Parents had said they had hoped to hear from Sprint representatives of the Sprint but that didn’t happen, rather they just listened to speaker after speaker address their concerns.
Flora thanked everyone who attended the meeting for keeping the discussion civil. Addressing the crowd, he said he was pleased to confirm that Sprint has shut down the cell tower at Weston Elementary School and that they were already in the process of relocating the cell tower in question. He also promised continued public discussions and future forums to ensure continued open communication between the residents of Ripon, local leadership and his office.
Kellie Prime took to the microphone and told of her frustration saying she was not getting anywhere in getting answers or learning what was going to be done about the cancer cases involving four children and three adults.
“It’s devastating to see what everyone is going through – let’s fix it. I have to decide whether I am going to stay here in Ripon or not,” Prime said.
Her husband, Joe, said, “What it boils down to there are too many cancers diagnosed in one location. I also question the water quality in this town. Can we get off of the well water and take clean water from the river?”
Corry Price, standing in the back of the room, told the group, “I’ve been living here all my life. There is something going on with too many people on one road near Hammett dying of cancer. The level for phones was limited to 2G in 1996 when the levels and policy were established. Now it has upped to 5 G which is going to be hard to get rid of after it goes in.”
Rusty Williams was concerned with the city’s testing of the tap water from wells offering an annual consumer confidence report that doesn’t mention any toxology level in the water, he said, adding that the Geo Technical Services have been testing for years with Nestle testing water samples on a monthly basis.
“I’d like to see the city of Ripon give us a toxology report,” he stressed.
Kelly Swier asked for a layout of the cell tower locations throughout Ripon. She contended that Sprint has had a difference in their readings from the tower and wanted to know why the difference in their testing.
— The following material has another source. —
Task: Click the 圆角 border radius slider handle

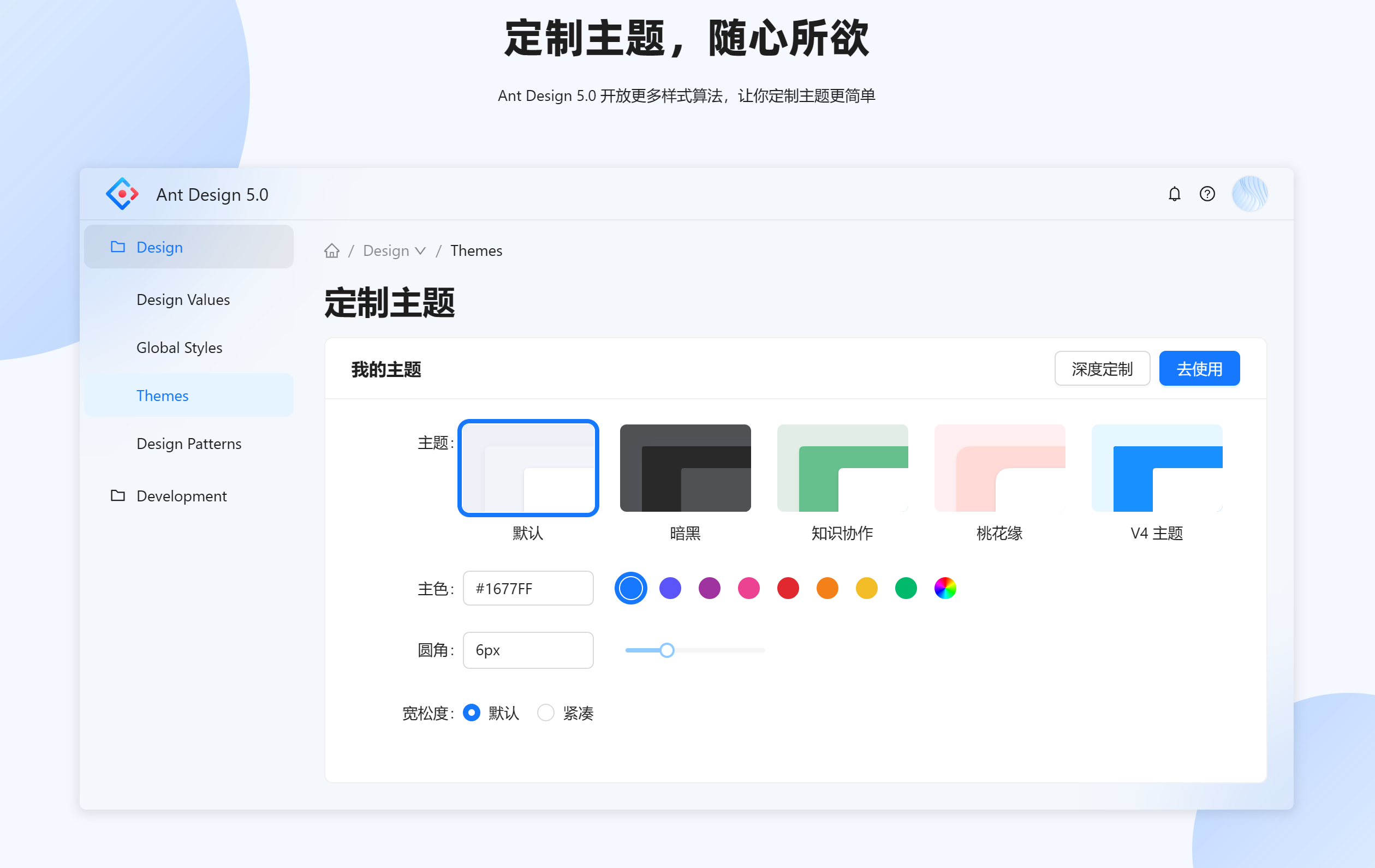Action: click(667, 650)
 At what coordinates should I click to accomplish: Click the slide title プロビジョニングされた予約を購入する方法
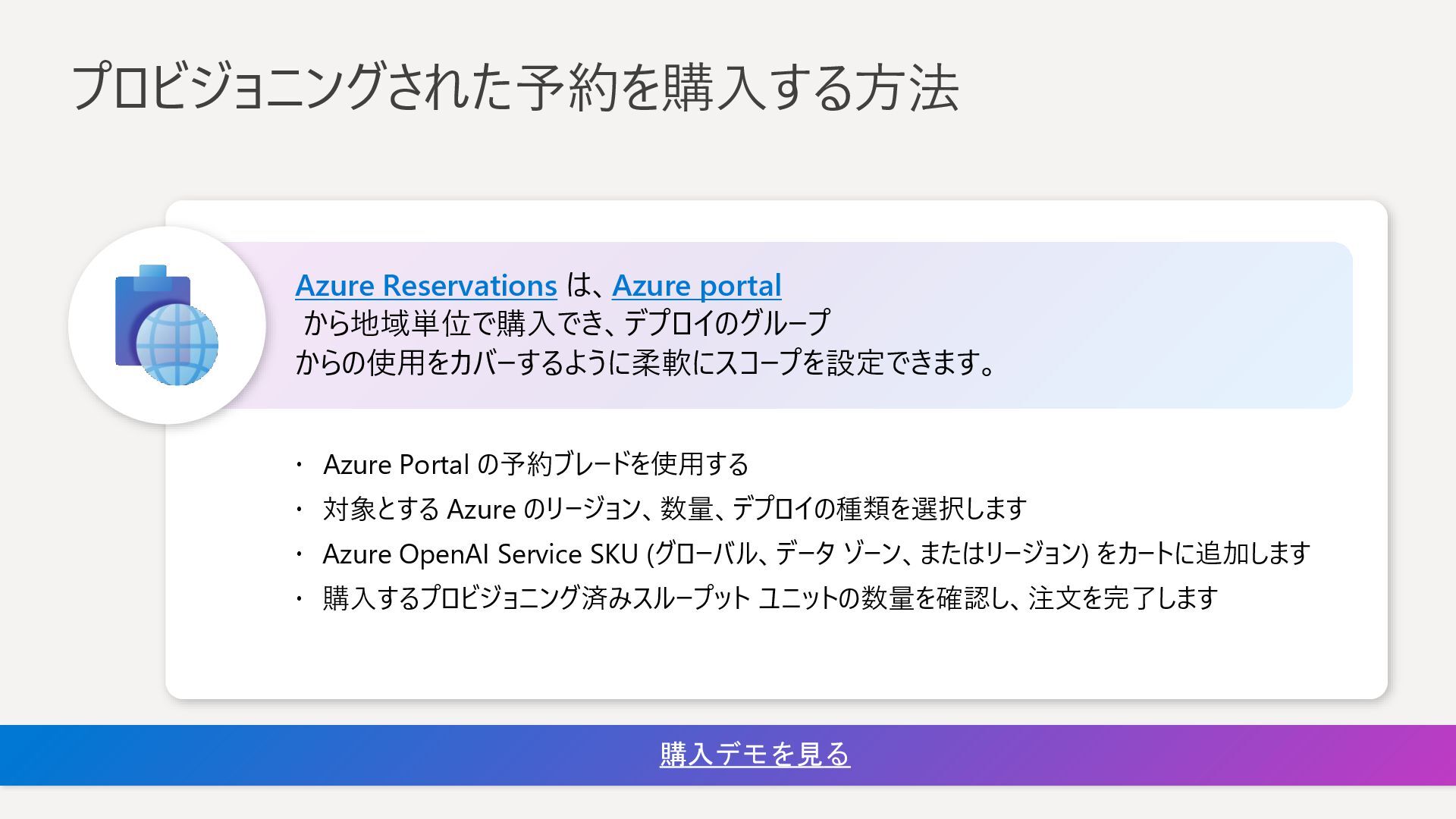(516, 89)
No one from the city, the school district or from Sprint said anything during the hour-long forum though they were all in attendance.
Flora did take a list of their concerns and said he would find the answers and get back to them in another session.
“This community is at its best when we are united to solve problems,” Flora added. “Tonight, showed that the people of Ripon could respect each other, listen to each other and work together in the finest tradition of our close community.”